____ SUPPLIED RECORDS

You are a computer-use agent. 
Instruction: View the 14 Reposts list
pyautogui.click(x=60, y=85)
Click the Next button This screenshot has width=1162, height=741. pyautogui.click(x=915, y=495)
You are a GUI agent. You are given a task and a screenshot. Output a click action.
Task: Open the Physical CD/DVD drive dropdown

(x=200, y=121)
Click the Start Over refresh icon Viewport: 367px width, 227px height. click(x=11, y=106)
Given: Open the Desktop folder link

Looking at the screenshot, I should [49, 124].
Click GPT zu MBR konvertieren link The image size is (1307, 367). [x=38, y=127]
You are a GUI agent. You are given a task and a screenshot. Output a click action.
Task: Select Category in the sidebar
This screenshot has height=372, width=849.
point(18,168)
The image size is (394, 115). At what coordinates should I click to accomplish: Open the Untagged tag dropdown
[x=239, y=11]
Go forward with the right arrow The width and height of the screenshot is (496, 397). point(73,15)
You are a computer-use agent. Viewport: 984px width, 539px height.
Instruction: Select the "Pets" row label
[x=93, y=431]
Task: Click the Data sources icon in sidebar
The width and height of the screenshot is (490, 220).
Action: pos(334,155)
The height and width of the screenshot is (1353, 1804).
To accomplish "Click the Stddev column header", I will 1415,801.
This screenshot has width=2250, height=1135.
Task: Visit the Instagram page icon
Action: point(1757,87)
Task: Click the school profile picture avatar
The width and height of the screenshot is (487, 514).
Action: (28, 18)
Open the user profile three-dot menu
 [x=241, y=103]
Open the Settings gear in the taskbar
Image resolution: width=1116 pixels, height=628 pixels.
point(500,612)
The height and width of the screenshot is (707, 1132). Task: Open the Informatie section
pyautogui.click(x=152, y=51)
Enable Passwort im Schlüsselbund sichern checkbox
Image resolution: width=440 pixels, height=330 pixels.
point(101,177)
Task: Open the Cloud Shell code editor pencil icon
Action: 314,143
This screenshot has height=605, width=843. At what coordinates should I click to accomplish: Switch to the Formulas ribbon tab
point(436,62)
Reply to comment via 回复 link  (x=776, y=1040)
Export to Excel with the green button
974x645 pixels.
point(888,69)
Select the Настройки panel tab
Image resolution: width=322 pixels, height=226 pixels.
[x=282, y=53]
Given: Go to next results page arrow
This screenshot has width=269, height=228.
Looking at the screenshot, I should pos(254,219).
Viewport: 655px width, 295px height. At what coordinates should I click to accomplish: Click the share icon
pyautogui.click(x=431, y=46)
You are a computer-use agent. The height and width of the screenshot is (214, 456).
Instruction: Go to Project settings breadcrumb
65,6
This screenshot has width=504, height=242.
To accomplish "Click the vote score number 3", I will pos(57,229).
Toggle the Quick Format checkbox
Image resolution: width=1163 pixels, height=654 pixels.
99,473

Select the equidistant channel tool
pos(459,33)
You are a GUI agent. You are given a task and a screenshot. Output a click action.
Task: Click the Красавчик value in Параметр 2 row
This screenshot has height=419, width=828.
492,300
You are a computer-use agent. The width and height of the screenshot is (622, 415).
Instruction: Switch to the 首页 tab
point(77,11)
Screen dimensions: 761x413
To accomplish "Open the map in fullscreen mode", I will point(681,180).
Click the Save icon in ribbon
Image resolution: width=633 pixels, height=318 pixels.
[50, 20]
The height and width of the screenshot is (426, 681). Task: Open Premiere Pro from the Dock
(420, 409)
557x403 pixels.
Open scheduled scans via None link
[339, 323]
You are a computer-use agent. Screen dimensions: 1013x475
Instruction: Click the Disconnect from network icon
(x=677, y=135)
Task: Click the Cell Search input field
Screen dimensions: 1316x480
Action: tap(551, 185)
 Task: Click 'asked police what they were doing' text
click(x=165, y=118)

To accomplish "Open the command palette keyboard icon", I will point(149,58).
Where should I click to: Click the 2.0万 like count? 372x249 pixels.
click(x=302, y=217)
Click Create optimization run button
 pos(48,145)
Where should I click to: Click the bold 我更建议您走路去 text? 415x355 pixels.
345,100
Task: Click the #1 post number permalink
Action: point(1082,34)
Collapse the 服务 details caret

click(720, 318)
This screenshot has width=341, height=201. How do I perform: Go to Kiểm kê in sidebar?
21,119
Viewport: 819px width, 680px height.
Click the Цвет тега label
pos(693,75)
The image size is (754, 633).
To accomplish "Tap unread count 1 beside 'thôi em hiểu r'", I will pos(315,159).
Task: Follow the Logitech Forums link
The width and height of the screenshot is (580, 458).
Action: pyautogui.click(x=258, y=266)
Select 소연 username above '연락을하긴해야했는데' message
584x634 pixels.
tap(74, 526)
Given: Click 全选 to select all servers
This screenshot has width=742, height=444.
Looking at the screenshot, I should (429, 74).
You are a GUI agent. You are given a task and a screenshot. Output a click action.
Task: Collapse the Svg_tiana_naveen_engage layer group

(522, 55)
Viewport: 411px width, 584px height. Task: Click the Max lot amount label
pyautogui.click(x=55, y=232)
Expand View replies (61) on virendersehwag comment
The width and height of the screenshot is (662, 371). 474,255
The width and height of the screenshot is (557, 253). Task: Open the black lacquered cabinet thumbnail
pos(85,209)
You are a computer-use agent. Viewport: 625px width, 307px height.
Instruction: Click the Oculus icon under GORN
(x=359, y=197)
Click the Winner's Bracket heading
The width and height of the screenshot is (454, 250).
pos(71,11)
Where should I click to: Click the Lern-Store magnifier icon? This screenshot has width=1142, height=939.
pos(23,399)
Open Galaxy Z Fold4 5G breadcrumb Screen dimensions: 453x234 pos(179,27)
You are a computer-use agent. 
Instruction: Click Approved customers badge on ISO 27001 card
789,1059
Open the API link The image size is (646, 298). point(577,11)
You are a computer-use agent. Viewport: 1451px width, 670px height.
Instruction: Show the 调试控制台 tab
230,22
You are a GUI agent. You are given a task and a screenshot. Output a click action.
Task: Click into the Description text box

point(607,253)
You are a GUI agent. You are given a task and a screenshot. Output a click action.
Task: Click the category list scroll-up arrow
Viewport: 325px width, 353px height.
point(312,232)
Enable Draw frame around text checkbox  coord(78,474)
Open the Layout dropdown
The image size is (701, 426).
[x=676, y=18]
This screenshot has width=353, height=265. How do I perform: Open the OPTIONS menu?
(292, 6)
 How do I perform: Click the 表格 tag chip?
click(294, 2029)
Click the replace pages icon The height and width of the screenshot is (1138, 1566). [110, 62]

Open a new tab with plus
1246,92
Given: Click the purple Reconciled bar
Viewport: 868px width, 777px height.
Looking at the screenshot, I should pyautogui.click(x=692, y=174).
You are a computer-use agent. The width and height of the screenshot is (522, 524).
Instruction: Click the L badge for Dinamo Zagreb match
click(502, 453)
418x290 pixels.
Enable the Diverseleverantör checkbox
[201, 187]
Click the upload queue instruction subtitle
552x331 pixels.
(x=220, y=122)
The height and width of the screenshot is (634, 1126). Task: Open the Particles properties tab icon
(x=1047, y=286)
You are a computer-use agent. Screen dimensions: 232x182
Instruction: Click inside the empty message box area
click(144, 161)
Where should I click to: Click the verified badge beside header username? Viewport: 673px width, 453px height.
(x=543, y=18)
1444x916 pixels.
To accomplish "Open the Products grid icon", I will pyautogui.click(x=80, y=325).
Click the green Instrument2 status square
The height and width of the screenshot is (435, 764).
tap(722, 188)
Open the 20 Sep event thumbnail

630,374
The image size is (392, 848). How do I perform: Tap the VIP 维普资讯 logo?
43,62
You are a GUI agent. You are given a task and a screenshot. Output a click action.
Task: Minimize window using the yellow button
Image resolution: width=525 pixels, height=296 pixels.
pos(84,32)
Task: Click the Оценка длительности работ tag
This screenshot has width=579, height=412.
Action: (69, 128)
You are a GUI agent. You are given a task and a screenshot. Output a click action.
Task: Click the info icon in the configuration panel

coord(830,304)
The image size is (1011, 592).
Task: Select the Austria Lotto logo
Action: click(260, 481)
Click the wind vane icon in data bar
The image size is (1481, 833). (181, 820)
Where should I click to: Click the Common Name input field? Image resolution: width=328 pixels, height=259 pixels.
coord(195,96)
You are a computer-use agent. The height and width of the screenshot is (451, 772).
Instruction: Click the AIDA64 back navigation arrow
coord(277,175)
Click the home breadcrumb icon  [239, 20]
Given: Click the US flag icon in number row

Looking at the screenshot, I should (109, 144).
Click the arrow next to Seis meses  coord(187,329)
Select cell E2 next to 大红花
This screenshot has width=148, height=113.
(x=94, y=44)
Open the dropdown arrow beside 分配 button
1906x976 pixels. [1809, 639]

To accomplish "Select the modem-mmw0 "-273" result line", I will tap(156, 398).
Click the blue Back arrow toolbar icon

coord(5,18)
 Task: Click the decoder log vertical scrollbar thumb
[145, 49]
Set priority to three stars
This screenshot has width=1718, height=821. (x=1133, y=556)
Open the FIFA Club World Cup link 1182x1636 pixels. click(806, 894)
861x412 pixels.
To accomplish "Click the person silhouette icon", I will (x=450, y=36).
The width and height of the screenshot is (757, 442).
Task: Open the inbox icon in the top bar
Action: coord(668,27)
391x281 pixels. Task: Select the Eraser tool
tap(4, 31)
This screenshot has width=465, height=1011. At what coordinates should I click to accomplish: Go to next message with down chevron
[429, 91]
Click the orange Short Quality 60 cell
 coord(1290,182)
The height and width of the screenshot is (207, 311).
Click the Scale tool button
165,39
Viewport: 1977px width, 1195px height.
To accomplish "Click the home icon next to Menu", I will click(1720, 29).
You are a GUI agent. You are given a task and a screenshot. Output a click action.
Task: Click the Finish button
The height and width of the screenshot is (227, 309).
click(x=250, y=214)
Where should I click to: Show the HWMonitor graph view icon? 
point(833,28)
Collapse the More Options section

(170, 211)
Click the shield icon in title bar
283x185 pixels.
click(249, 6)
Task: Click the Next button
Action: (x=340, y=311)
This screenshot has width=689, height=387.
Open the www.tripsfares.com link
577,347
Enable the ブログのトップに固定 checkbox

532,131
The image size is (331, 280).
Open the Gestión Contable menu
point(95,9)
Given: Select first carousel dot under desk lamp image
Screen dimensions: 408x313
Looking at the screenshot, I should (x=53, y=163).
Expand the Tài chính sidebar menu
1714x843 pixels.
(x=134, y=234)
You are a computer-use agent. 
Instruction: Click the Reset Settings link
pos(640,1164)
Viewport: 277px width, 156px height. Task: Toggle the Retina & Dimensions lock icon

________

CHALLENGE: Reproduce the records from the line with "The height and width of the screenshot is (707, 1132)." through the line with "pos(459,33)", changing "Formulas" to "Review" and leaving everything else the same.

ANSWER TO THIS PROBLEM:
The height and width of the screenshot is (707, 1132). Task: Open the Informatie section
pyautogui.click(x=152, y=51)
Enable Passwort im Schlüsselbund sichern checkbox
Image resolution: width=440 pixels, height=330 pixels.
point(101,177)
Task: Open the Cloud Shell code editor pencil icon
Action: 314,143
This screenshot has height=605, width=843. At what coordinates should I click to accomplish: Switch to the Review ribbon tab
point(436,62)
Reply to comment via 回复 link  (x=776, y=1040)
Export to Excel with the green button
974x645 pixels.
point(888,69)
Select the Настройки panel tab
Image resolution: width=322 pixels, height=226 pixels.
[x=282, y=53]
Given: Go to next results page arrow
This screenshot has width=269, height=228.
Looking at the screenshot, I should pos(254,219).
Viewport: 655px width, 295px height. At what coordinates should I click to accomplish: Click the share icon
pyautogui.click(x=431, y=46)
You are a computer-use agent. The height and width of the screenshot is (214, 456).
Instruction: Go to Project settings breadcrumb
65,6
This screenshot has width=504, height=242.
To accomplish "Click the vote score number 3", I will pos(57,229).
Toggle the Quick Format checkbox
Image resolution: width=1163 pixels, height=654 pixels.
99,473

Select the equidistant channel tool
pos(459,33)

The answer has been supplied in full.